Photographer Donna Ferrato’s New Book “Holy” Embraces The Power Of Women

‘Holy’ By Donna Ferrato, book cover

If you know Donna Ferrato, a world-renowned documentary photographer, she lives her art. She is angry. She is empathic. She is loving. She is committed. This book, Holy, is an encapsulation of her anger; a compendium of her empathy; a 176-page vessel of her love; a lifetime of her commitment.

Holy is forged from one woman’s outrage against a woman-hating world. May it anger you. Ferrato’s radical photographs show what women are capable of surviving. More than survive, Holy depicts women who prevail. It is an invitation to understand how it feels being held down by the patriarchy–what women are fighting for, what they are up against, and how against all odds they manage to break free from the chains of oppression. Fighting for equality in the bedroom and the boardroom, Ferrato’s journey in this ground-breaking book follows the sexual revolution of the ’60s through the #metoo era of today. 

A deeply personal book, Holy embodies Ferrrato’s fierce, unflinching devotion to uncovering the complicated truth about women’s lives. Her searing images, many never-before-published and spanning half a century, reveal women’s bodies in all their monstrous glory–even her own. From battered women and activists, to migrant workers and swingers, the stories told through these photographs will mobilize you, whether you are cis or trans, young or old, butch or femme. Human survival depends on women. Holy is Ferrato’s call to action to embrace your instincts, desires, brainpower, and strength. Embrace each other.

Holy includes work from Ferrato’s seminal book, Living with the Enemy (Aperture 1991), which sold over 40,000 copies. Here, Ferrato documents the effects of domestic violence on abused women and their children. Photographing in emergency rooms and shelters, courtrooms and activist rallies, batterers’ groups and women’s detention centers, Ferrato aims to expose “the dark side of family life.”

Holy also includes photographs from Love and Lust (Aperture 2005) which explores human relationships and love, in its varied manifestations. Ferrato’s physical proximity to her subjects creates a genuine feeling of intimacy, which permeates her entire body of work and highlights love’s common experience across conflicting social mores. 

In her essay in the book, feminist Kat Holden writes: “There used to be a time when [Donna’s] story of women was split, over there the ‘domestic violence’ work and over here the ‘sex work.’ The combination of the two is vital. It is only in that combination that we see the whole spectrum of truth of what it is to be a woman. The contradictions we are expected to embody, the virgin and the whore, the vulnerable and invincible, the mother and the daughter.”  

In Holy, Ferrato breaks with the traditional documentary approach to embrace the Gonzo method, a non-objective journalism, where documentation, opinion and immersion come together to tell her story over five decades. The photographs are accompanied by texts in her own handwriting that contextualize each moment captured. This approach gives the book an intimate, diary like feel. Ferrato describes Holy as a “handmade book. Totally. 100% handmaid inspired,” referencing Margaret Atwood’s book The Handmaid’s Tale.

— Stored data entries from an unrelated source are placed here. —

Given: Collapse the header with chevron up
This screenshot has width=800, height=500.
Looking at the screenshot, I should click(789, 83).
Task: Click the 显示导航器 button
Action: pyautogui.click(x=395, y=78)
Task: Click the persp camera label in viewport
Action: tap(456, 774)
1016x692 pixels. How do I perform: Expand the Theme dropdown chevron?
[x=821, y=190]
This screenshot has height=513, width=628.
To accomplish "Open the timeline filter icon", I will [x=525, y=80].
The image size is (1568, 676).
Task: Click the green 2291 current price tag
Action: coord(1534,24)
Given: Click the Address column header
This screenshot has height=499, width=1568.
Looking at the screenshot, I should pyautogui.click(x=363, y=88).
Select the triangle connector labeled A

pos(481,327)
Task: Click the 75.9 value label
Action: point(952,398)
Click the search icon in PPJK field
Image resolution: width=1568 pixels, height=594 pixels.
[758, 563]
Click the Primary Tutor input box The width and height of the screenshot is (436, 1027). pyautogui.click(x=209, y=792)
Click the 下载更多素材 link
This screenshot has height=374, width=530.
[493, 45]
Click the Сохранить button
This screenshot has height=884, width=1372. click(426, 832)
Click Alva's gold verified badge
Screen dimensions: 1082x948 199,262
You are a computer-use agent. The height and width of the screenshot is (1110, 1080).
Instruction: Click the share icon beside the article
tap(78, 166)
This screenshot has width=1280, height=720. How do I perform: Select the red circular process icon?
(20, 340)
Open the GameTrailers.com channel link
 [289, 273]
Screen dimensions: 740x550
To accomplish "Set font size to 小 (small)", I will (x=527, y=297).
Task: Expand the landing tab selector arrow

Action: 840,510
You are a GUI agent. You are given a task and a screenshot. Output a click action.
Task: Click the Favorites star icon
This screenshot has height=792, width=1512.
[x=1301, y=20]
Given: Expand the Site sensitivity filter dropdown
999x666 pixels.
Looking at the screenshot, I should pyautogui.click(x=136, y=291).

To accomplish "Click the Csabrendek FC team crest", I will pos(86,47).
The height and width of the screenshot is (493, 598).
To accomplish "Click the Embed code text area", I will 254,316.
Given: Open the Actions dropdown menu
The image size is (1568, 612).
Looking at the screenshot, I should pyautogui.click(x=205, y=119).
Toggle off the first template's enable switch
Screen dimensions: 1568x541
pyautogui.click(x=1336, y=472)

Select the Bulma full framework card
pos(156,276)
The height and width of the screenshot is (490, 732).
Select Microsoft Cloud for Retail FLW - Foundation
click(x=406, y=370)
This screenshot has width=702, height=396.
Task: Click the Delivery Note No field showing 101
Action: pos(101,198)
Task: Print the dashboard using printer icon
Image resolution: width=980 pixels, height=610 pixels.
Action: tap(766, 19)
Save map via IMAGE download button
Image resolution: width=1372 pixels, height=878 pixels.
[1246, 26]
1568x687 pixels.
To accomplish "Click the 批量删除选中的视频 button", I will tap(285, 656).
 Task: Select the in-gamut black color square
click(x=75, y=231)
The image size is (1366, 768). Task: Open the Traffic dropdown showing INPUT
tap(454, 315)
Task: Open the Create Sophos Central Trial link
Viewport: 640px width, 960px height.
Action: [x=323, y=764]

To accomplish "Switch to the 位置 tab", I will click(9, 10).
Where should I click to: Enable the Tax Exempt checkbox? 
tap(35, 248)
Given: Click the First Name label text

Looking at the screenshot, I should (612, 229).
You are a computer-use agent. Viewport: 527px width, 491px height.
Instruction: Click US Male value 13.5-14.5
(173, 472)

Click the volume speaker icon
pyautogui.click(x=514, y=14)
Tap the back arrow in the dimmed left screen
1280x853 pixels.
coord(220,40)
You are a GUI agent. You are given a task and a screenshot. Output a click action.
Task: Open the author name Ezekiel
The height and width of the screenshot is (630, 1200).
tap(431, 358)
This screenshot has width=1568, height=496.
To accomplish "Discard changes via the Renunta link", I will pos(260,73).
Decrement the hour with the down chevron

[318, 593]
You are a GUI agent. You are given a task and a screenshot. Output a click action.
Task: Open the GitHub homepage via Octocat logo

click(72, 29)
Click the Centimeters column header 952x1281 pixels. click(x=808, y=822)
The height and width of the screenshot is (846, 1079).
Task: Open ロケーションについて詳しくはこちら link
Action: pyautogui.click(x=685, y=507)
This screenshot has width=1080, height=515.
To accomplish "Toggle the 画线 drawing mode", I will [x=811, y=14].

“Ferrato set out to make the profane—the archetypal woman who proffered the forbidden fruit—sacred. To disobey, to eat of the tree of knowledge of good and evil is not, in Donna’s Eden, the Original Sin. The real sin is obedience, to not seek knowledge.” 

Claudia Dowling (from the book’s foreword)

Donna’s gifts for exploration, illumination, and documentation coupled wit a commitment to revealing the darker sides of humanity, have made her a giant in the medium. She has four books including Living with the Enemy and Love & Lust, published by Aperture. She has participated in over 500 one-woman shows and has received awards such as such as the W. Eugene Smith Grant ( 1986), the Robert F. Kennedy Award for Humanistic Photography (1987), the Missouri Honor Medal for Distinguished Service in Journalism (2003), and the Gender Fairness Award from the New York State Supreme Court Judges (2009). Ferrato founded a non-profit called Domestic Abuse Awareness for over a decade and in 2014 launched a campaign called I Am Unbeatable, which features women who have left their abusers. In November 2016, TIME magazine announced her photograph of a woman being hit by her husband (1982) as one of the “100 Most Influential Photographs of All Time.”